Another method is to grant quorum to any subcluster which can ping a certain set of nodes, and not grant it to any which can’t access those nodes. This isn’t a wonderful method, and has obvious disadvantages with respect to uniqueness, and single points of failure. (Heartbeat doesn’t yet implement this one).
Another method is to grant quorum to any node which is a member of a 2-node cluster. This is better than losing quorum and stopping when one node stops, but obviously completely ignores the uniqueness requirement of quorum.
Another method is to ask a human being if you have quorum. This is hardly an ideal circumstance, but useful in some contexts as described below. (Heartbeat doesn’t yet implement this one).
Perhaps you say, really the only one of these that’s really good is the first one – the majority vote method.
And, I would generally agree with you. But, Heartbeat has the ability to use these in combination which makes some of those methods that seem flaky to be much more reasonable.
Heartbeat has the ability to have multiple quorum modules declared, and they’re used in this way: Any module can return HAVEQUORUM, NOQUORUM, or TIE. If they return HAVEQUORUM or NOQUORUM, then no further quorum modules are consulted. However, if they return TIE, then the next quorum module is consulted for its opinion. If the last quorum module returns TIE, it is treated the same as NOQUORUM.
This enables you to use one quorum module to break the tie declared by a previous quorum module.
You could then use the quorumd to break the tie created by a voting module. Or you could use the quorumd instead of the “two-node” module. Or you could use the “pingable” module instead of the “two-node” module. Or you could at the end always tack on a “human” module, in case all else returns TIE.
This is kind of cool, actually. My favorites for next implementation are the pingable and consult human modules.
And, of course, if your cluster loses quorum due to real server failures failures, there are always ways to work around it, with a little human intervention. One method is to tell Heartbeat to ignore quorum. Another is to tell Heartbeat to remove certain nodes from the cluster, after you verify that they’re really dead. And, I’m sure that in a pinch, some new methods will be invented. And some of them might actually work ;-).

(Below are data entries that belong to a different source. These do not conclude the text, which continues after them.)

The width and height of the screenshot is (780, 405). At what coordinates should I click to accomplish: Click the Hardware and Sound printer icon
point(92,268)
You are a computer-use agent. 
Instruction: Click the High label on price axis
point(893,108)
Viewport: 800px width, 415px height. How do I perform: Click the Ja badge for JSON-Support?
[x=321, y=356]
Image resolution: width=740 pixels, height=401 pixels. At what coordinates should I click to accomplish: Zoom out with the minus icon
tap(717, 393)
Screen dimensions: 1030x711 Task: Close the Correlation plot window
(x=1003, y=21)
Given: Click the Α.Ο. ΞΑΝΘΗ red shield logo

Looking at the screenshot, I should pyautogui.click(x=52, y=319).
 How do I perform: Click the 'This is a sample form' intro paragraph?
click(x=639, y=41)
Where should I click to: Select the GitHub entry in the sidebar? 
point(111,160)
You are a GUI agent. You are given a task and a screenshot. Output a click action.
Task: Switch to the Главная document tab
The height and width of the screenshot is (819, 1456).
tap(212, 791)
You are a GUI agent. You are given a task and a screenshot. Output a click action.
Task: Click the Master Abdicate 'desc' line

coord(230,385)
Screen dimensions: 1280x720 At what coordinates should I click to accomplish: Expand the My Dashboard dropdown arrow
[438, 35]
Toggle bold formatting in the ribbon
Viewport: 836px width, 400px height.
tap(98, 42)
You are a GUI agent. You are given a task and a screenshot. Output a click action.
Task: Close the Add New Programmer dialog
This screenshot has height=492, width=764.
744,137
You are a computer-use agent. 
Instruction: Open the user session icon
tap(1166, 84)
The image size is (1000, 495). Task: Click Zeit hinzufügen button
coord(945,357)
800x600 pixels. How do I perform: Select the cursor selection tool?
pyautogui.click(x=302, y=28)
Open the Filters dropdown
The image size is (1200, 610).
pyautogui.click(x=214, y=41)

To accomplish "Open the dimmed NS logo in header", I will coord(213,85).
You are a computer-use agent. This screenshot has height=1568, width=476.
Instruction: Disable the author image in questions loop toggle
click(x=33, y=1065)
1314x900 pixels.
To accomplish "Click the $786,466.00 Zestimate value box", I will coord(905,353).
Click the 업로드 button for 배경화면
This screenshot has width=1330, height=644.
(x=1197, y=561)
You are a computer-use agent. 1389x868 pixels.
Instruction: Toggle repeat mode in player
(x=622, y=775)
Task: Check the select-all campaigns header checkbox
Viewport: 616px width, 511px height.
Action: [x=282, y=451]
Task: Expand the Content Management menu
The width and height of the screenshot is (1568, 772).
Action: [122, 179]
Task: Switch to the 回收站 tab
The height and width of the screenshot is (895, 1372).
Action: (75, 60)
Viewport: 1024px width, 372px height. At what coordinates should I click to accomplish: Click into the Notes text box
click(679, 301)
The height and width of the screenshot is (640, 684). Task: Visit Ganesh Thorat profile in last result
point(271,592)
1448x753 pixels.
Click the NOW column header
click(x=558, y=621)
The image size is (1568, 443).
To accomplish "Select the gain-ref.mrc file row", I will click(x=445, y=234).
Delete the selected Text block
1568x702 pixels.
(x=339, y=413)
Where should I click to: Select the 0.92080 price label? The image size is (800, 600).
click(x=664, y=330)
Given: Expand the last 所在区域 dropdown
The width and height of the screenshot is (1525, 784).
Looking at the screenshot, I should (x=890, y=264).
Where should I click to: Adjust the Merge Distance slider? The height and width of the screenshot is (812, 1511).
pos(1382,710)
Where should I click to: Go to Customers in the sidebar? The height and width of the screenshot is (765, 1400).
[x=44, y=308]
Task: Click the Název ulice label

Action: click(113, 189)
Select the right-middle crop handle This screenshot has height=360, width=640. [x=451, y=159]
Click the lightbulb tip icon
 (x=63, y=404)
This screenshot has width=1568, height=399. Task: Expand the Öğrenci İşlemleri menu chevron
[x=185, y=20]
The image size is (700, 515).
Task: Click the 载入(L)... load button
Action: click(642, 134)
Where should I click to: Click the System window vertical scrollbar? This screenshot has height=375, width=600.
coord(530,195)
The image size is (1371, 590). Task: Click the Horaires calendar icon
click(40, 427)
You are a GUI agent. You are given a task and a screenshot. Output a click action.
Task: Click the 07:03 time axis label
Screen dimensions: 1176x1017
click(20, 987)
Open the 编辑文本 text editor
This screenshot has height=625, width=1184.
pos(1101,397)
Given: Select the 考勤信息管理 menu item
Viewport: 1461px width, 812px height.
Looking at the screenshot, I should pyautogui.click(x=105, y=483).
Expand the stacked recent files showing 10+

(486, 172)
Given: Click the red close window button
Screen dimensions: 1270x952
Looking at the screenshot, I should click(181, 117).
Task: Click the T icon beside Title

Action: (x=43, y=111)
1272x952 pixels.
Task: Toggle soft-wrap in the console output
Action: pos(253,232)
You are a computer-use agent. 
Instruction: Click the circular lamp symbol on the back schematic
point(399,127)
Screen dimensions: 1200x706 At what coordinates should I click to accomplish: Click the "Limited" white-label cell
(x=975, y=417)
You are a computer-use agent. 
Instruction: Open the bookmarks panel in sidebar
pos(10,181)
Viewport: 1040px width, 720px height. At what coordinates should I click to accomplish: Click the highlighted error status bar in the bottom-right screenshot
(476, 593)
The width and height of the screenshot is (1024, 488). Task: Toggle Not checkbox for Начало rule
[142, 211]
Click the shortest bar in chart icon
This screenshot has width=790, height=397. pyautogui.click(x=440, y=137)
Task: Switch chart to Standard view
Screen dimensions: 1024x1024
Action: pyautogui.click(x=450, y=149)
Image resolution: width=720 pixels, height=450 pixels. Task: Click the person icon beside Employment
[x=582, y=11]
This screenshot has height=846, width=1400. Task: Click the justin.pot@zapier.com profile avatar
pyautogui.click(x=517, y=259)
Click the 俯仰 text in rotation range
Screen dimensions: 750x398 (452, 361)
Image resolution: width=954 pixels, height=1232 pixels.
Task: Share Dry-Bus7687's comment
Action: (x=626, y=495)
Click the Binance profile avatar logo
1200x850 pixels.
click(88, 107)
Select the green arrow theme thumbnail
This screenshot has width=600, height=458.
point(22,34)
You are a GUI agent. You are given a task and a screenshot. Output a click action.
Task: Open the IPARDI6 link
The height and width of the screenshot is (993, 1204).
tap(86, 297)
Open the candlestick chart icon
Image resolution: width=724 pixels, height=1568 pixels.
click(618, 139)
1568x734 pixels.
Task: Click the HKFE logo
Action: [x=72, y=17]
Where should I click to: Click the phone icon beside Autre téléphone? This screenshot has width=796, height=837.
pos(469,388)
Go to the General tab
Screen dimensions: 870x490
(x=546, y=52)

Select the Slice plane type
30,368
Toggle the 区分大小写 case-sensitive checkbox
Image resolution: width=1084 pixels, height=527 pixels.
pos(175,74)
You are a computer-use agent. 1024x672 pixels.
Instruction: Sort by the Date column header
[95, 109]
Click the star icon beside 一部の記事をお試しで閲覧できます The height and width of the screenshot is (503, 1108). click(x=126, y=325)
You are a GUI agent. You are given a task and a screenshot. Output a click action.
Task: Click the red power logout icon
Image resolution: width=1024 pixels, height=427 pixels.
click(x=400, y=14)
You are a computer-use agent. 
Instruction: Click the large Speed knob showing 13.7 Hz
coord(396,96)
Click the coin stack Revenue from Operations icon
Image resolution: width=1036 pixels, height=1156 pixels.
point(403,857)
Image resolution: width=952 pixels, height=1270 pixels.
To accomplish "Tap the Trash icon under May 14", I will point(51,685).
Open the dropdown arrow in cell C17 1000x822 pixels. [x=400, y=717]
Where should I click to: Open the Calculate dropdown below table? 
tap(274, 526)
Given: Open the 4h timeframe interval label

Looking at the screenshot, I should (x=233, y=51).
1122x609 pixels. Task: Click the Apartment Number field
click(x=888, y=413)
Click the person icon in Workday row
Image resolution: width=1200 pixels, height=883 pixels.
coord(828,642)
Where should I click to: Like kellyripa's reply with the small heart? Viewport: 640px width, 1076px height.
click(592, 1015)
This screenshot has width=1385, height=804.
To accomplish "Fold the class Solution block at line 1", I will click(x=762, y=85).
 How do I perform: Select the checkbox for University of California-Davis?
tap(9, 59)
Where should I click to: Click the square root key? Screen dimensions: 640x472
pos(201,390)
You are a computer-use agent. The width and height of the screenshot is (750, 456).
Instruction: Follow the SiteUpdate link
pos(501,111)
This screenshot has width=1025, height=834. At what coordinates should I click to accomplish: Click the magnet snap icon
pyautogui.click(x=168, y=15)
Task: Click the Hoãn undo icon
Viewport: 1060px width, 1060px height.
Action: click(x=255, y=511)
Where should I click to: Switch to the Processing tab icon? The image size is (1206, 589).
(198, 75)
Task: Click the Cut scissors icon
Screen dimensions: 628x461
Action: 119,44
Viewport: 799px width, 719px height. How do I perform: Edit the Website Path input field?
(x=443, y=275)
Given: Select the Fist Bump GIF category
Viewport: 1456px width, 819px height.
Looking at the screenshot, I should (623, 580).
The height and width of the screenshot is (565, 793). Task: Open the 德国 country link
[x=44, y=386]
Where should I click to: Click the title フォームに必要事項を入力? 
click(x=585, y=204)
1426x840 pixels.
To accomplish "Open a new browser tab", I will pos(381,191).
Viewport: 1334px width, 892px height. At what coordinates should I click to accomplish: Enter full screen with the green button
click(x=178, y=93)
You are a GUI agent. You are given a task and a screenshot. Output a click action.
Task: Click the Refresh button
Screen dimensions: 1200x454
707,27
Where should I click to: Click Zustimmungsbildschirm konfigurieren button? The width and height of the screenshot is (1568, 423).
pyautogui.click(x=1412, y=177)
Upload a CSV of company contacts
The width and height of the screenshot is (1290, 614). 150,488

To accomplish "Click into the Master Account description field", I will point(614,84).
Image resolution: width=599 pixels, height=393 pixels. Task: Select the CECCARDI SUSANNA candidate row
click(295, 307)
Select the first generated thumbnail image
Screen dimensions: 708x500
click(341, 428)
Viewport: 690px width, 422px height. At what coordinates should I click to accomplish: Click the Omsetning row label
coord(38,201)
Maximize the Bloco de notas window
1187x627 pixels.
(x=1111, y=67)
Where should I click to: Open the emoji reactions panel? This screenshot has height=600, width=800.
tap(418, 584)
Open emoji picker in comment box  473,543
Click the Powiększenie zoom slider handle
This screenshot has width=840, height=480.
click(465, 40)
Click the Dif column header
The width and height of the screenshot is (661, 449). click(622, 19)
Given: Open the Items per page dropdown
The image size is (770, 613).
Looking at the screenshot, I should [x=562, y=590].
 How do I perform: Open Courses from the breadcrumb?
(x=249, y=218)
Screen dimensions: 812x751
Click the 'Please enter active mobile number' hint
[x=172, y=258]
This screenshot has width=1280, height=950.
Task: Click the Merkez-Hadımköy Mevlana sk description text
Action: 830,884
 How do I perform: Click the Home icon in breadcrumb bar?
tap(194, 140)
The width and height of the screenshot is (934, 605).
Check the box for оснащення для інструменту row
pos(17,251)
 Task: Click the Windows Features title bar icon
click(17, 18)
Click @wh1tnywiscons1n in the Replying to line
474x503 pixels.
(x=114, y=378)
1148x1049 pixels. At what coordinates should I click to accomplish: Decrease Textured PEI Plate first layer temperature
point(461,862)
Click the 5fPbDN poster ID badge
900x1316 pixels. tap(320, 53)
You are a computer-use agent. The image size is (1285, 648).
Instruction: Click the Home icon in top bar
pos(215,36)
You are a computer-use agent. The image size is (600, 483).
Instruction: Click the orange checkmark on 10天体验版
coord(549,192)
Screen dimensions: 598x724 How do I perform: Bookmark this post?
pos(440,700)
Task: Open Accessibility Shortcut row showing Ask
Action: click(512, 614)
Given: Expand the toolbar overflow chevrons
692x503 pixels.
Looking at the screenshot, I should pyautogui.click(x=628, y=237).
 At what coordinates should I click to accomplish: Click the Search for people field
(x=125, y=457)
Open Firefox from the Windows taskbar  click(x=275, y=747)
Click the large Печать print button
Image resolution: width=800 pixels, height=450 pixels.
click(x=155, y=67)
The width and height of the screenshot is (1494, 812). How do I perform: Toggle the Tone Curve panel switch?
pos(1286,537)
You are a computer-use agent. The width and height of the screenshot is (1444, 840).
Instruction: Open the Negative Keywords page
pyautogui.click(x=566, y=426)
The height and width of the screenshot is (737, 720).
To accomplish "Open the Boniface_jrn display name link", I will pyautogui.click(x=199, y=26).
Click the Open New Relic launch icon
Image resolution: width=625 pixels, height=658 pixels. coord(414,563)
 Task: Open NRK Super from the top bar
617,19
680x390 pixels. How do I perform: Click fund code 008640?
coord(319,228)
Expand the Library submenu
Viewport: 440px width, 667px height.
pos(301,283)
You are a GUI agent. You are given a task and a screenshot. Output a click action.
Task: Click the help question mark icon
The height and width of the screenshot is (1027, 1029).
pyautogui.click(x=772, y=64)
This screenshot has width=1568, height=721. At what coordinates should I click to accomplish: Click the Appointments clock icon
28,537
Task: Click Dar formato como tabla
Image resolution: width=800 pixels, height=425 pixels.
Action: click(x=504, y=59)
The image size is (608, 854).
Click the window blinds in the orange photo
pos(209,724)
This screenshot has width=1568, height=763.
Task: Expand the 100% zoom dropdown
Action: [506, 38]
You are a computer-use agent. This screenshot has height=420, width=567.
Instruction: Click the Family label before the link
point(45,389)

Regarding the quorumd, it seems that this is an extra server that will generally run on another machine separate from the rest of the cluster. So if we had a two-node cluster with a quorumd then it would effectively be a three-node cluster where one node is not configured to run any resources. It seems that the simpler approach in many cases would be to merely have a three-node cluster with resources not configured to run on one of the nodes.

For example if I was running a mail server cluster for an ISP I might configure a three node cluster of the two mail server back-end machines and one other machine that is lightly loaded (EG a DNS server) and have it configured not to run MTA resoures on the DNS machine.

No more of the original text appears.